Total Recall: Thoughts on Chapter 1 & 2
So I sat down with “Total Recall,” excited to learn about the rationale behind recording everything in life in the name of science. In chapter one, you gain an idea of the advances in technology that allow the scientists to even consider recording their lives on the scale with which Bell does. (As a note, the book is written by two people, Gordon Bell and Jim Gemmell but is narrated by Bell.) Increasing available storage, both in devices and online, the decrease in size of phones, videocameras and other recorders and the ubiquity of PCs are all cited as ways that we’ve become normalized to the idea of connection.
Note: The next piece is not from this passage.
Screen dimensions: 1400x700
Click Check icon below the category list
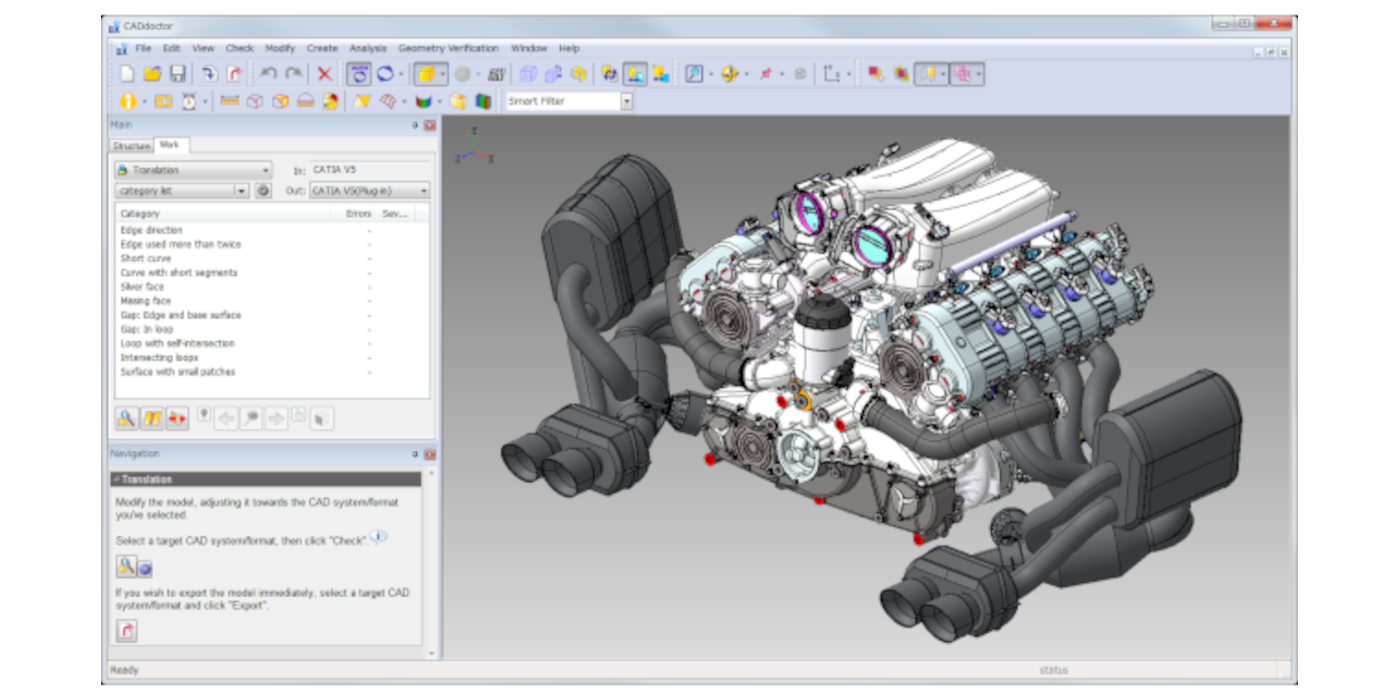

I appreciate that they recognize that even the younger generation like me can find this a very frightening prospect, to live not only in a physical sense but an digital form. Who controls this information? More and more cases of one’s online identity having an effect on the physical realm are being discovered and the “delete” button doesn’t exist when you can cache information.
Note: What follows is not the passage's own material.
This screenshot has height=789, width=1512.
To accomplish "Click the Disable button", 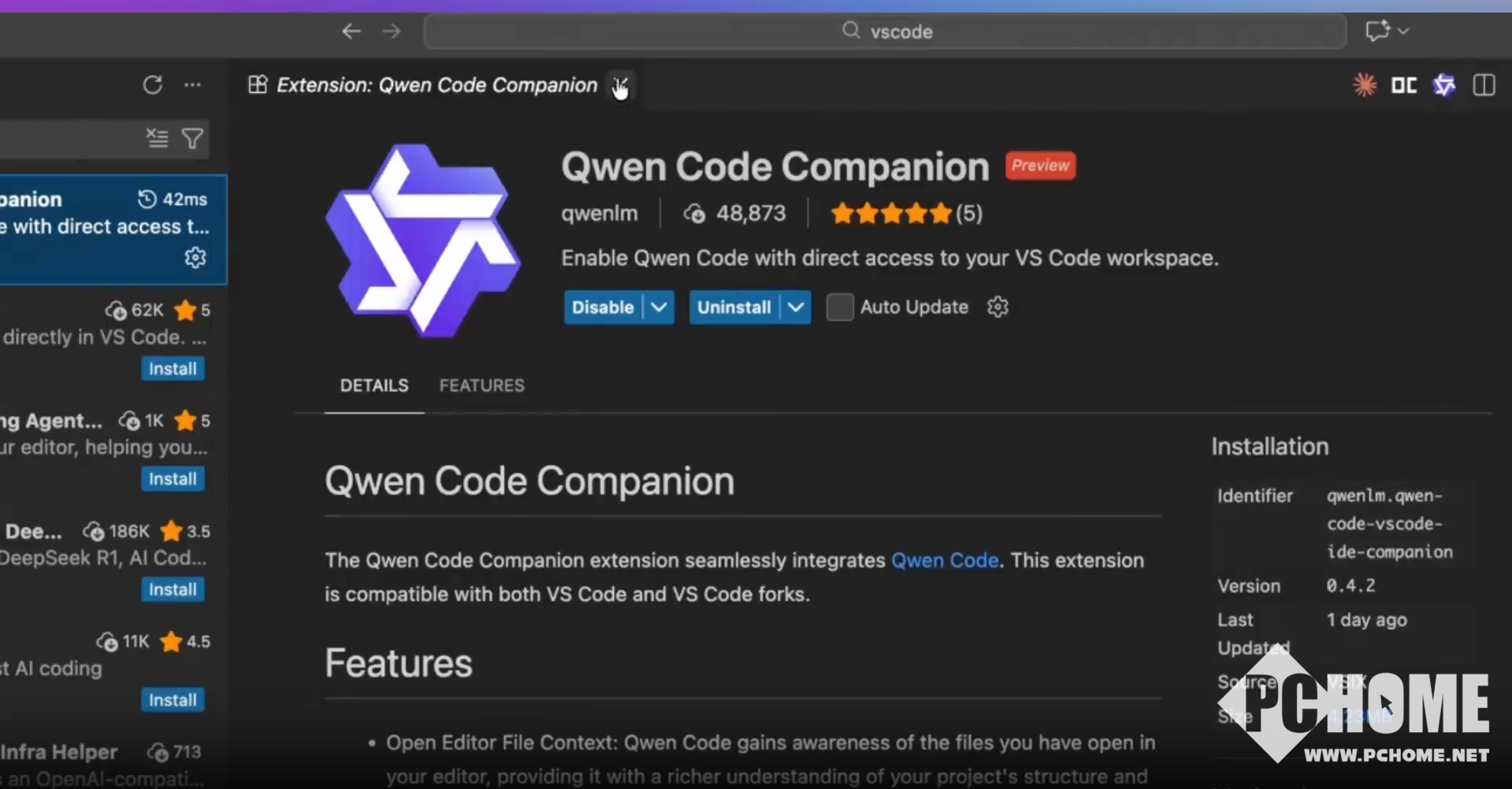I will pyautogui.click(x=603, y=307).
Chapter two finds Bell taking the first steps to digitize everything in his life. This process begins with correspondence and work files, leading to receipts, awards, transcribing conversations and the minutiae of life. In my own life, I am encountering this more and more. I went to the Apple store (s/o to Steve Jobs) to replace my iPod and had the cashier ask me if I wanted a printed copy of my receipt or if I wanted it emailed to me. Since I hate collecting loads of loose random papers, I said email. That immediacy, and the fact that I didn’t have to keep up with a physical paper, appealed to me. However, this wasn’t limited strictly to a tech company, which was my first thought. Just last week, while at a clothing store with my mom, they asked her the same question. She is more reticent to give out her information, so she chose the paper copy. But clearly this will become the norm for companies who recognize that their customers are increasingly online and would prefer the option of digital receipt. It’s also a great cost cutting idea; think of how many reams of receipt paper one store must go through. Sending emails not only eliminates that waste, it helps build a database of customer information. Of course, the issue becomes marketing to them; if I give you my email address is this an implicit “yes” to sending me your newsletters and offers? I would err on the side of no, but that’s because I hate most marketing emails (seriously, please stop 99 percent of companies, or do a better job of targeting your message).
But I digress! Bell goes into classification and hierarchical organization in the growing database that contains gigabytes of information. That’s all fairly interesting, if a bit dry. I’m moving on to Chapters three and four, but I’m starting to give priority to necessary graduate reading. Thanks for patience while I took my good, sweet time to finish this post.